# EXERCISE DESCRIPTION:
Return all of the material exactly; no line may be dropped.

# EXTRACTED DATA:

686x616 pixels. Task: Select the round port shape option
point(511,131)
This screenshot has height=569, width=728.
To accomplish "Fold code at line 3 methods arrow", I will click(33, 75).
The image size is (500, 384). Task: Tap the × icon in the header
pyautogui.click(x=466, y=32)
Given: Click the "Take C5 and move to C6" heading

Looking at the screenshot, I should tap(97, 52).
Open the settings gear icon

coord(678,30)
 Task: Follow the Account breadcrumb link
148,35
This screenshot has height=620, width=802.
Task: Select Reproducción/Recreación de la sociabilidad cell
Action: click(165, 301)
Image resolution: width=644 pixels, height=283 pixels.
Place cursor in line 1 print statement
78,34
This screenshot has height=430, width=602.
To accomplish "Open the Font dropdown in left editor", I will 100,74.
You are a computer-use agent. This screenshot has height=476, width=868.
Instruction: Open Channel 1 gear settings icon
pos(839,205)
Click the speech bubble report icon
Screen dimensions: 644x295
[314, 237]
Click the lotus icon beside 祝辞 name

# ANSWER FOR THIS EXERCISE:
686x616 pixels. Task: Select the round port shape option
point(511,131)
This screenshot has height=569, width=728.
To accomplish "Fold code at line 3 methods arrow", I will click(33, 75).
The image size is (500, 384). Task: Tap the × icon in the header
pyautogui.click(x=466, y=32)
Given: Click the "Take C5 and move to C6" heading

Looking at the screenshot, I should tap(97, 52).
Open the settings gear icon

coord(678,30)
 Task: Follow the Account breadcrumb link
148,35
This screenshot has height=620, width=802.
Task: Select Reproducción/Recreación de la sociabilidad cell
Action: click(165, 301)
Image resolution: width=644 pixels, height=283 pixels.
Place cursor in line 1 print statement
78,34
This screenshot has height=430, width=602.
To accomplish "Open the Font dropdown in left editor", I will 100,74.
You are a computer-use agent. This screenshot has height=476, width=868.
Instruction: Open Channel 1 gear settings icon
pos(839,205)
Click the speech bubble report icon
Screen dimensions: 644x295
[314, 237]
Click the lotus icon beside 祝辞 name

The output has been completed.